⟨

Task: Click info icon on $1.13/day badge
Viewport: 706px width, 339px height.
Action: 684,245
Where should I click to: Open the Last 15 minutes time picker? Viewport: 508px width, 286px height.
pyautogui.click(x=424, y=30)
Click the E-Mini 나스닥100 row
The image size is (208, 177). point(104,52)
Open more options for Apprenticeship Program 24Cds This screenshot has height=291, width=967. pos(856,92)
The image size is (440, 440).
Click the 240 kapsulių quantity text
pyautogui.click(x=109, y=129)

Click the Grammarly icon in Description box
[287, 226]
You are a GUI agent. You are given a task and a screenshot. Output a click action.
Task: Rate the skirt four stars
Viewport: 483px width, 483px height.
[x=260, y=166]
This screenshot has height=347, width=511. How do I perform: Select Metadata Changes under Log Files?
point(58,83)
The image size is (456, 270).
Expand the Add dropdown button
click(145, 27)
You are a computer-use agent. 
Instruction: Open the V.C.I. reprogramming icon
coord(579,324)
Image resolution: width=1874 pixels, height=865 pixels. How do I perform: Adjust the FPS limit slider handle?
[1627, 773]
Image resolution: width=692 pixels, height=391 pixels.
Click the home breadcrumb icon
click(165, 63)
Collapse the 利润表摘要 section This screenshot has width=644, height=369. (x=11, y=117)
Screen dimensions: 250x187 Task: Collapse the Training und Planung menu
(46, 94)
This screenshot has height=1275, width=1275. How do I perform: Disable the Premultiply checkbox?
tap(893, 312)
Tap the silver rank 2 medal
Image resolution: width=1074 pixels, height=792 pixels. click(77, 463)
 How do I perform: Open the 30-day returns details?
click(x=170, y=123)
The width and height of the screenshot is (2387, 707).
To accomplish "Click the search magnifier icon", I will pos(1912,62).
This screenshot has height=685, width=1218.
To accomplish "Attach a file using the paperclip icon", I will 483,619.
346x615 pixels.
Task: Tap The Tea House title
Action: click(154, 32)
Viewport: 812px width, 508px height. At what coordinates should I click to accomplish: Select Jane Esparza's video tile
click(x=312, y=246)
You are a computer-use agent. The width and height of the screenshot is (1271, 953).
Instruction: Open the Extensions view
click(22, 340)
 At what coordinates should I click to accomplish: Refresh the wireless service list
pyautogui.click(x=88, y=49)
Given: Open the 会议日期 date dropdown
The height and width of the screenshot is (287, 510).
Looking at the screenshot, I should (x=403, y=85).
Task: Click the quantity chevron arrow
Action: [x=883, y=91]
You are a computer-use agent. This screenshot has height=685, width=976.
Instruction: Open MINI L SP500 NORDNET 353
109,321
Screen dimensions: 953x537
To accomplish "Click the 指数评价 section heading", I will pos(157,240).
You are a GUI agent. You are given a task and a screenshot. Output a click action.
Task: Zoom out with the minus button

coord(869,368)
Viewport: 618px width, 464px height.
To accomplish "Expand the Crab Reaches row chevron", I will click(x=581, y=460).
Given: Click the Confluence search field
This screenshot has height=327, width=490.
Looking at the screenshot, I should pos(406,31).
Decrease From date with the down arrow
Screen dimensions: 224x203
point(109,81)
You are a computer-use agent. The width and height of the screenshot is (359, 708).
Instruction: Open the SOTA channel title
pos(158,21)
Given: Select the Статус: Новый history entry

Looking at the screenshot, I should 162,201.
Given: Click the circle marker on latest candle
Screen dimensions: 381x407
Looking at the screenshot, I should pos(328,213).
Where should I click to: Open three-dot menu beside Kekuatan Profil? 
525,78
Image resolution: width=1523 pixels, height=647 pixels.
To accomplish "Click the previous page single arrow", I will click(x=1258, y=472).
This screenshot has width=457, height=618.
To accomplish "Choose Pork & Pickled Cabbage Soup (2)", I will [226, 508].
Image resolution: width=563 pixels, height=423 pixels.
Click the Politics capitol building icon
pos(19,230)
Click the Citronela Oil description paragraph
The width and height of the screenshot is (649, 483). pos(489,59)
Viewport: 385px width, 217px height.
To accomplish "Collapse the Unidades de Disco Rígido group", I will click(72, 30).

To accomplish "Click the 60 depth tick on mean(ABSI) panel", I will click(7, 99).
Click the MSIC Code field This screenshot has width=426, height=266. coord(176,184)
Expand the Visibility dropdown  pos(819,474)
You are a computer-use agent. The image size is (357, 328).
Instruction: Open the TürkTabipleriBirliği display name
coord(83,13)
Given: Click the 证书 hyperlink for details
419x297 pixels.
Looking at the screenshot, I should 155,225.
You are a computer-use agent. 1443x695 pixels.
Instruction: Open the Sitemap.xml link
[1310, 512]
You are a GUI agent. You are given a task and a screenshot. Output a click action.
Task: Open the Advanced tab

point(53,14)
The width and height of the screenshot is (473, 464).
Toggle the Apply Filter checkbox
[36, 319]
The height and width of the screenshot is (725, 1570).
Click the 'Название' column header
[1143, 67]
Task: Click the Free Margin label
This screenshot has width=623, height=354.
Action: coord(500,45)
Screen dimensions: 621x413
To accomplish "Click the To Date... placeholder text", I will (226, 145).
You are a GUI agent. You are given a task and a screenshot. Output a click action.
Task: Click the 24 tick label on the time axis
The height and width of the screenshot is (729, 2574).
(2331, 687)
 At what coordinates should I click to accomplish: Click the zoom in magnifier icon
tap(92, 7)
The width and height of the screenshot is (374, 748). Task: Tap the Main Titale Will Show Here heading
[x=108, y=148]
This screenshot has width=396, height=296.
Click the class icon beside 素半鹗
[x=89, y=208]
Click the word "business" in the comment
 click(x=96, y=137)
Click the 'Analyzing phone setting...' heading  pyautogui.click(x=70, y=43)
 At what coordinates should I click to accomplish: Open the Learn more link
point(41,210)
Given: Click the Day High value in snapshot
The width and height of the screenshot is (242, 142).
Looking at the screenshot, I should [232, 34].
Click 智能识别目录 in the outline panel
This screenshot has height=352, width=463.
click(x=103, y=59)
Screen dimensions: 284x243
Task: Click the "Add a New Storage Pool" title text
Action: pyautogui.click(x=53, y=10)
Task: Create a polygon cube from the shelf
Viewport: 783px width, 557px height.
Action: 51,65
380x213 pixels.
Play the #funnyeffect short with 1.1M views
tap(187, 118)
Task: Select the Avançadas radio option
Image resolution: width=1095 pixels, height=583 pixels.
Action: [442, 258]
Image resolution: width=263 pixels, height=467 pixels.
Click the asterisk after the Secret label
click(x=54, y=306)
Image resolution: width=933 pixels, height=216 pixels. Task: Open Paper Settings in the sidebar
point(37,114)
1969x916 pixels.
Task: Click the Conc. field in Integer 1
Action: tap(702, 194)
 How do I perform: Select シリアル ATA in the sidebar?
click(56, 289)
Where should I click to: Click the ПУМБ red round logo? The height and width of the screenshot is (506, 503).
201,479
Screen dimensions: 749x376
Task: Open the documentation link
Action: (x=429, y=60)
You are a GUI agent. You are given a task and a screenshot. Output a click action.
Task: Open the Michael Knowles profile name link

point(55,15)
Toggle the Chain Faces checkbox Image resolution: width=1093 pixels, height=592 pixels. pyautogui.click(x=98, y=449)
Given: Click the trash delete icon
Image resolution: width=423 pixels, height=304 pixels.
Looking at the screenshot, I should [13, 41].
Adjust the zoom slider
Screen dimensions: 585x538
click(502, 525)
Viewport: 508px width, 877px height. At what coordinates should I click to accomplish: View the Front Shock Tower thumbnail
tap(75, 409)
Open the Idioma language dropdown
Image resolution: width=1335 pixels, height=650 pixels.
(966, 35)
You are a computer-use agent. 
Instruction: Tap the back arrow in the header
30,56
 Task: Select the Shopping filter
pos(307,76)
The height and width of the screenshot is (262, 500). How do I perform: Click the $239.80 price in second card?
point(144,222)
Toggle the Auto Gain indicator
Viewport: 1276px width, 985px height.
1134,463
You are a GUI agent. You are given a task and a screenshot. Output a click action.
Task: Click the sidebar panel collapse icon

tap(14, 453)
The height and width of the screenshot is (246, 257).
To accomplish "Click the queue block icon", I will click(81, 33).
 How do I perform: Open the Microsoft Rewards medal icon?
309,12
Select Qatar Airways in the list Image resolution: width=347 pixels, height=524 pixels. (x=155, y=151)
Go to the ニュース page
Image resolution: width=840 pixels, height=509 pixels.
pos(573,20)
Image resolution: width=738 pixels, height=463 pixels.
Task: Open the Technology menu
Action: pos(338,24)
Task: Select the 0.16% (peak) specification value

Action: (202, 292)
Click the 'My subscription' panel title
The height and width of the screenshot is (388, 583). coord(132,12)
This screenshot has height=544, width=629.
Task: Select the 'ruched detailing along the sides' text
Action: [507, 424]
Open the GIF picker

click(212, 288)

⟩

### [Aim of the exercise]
Copy out each line of the data in which the word "page" appears.

### [Problem solution]
To accomplish "Click the previous page single arrow", I will click(x=1258, y=472).
Go to the ニュース page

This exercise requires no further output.